Tuesday, June 27, 2017

Exercise Adherence

  I admit, I have an exercise addiction. One of the first thoughts of each day is "How am I going to workout?" "When am I going to workout?" and "What am I going to do for my workout?"
   What I do varies on what I am training for, and how my body feels. I used to run seven days a week, and add in other things (usually lifting or swimming) about three other days. Now I do something every day, but not necessarily running. My body has aged and needs more variety to stay fresh. Injuries have played a part in incorporating other cardiovascular activities like biking and rowing  Boredom with the same thing has also played a part. Mentally, you want to mix things up, or you get burnt out.
    Since I own a gym, I have no problem getting in some form of exercise every day. Other people have more challenges in making that happen.
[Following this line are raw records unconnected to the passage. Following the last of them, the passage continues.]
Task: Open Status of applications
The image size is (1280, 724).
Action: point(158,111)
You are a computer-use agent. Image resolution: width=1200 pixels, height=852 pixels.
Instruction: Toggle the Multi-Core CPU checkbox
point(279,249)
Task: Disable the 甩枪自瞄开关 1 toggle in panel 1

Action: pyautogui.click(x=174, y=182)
The Wall Street Journal published an article a few months back entitled "Five Secrets of Steady Exercisers," by Rachel Bachman.
     The article pulled from a study by the British Journal of Health Psychology that examined the habits of 181 people who exercised an average of five hours a week ( a healthy standard by most  
measures). Here are the key points.
   EXERCISE THE SAME TIME MOST DAYS: I think this is key. Steady exercisers plan ahead. For a morning workout, they'll set their clothes out, pack their work clothes in a bag, and make the coffee the night before. Exercising before work takes out a lot of potential workout killers like late meetings, evening traffic jams, or family commitments after work. However, pick out the most conducive time for you, and stick to it. One note for runners. If your preparing for a half or full marathon, try to do most of your runs in the morning, so your body is used to it on race day. Muscles are stiff in the morning, and particularly so if your not used to exercising at that time!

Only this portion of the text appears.